* Prompt
Retype, word for word, the line holding "Viewport: 955px width, 549px" and each line after it down to the end of the data; pictures are not copied.

=======

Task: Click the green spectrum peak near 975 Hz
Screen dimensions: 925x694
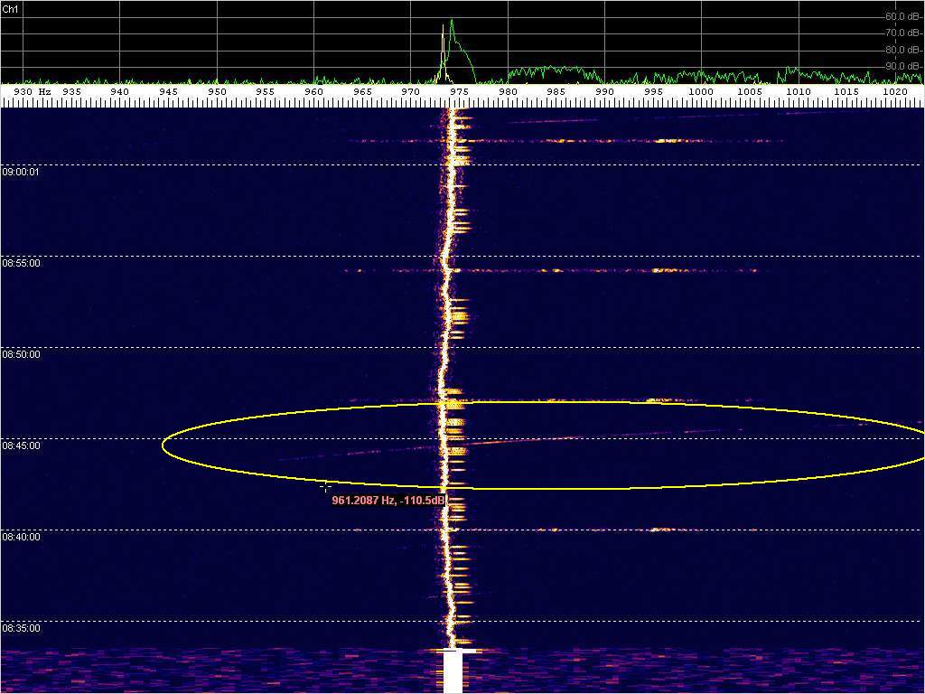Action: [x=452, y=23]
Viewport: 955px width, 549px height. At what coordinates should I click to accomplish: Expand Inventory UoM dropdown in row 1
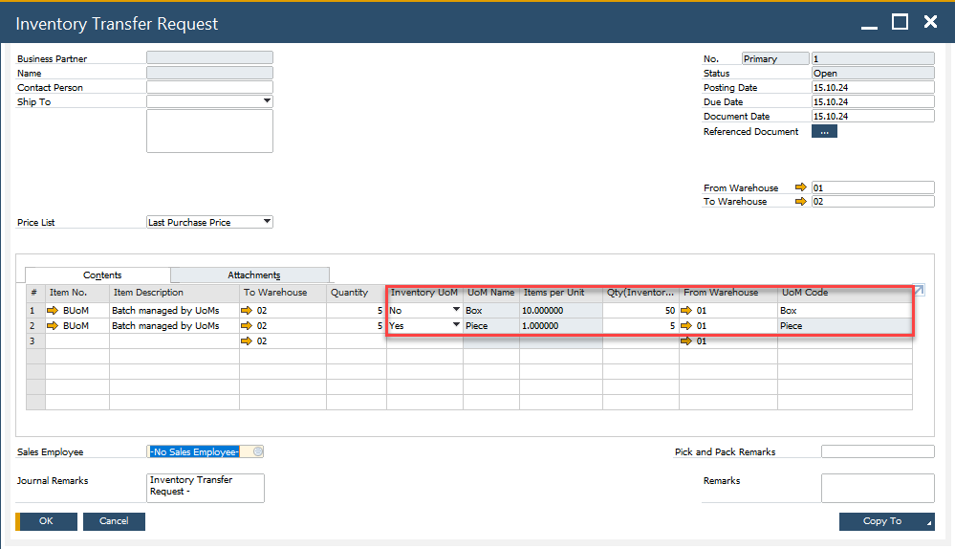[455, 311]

=======

* Final answer
Viewport: 955px width, 549px height. At what coordinates should I click to accomplish: Expand Inventory UoM dropdown in row 1
[455, 311]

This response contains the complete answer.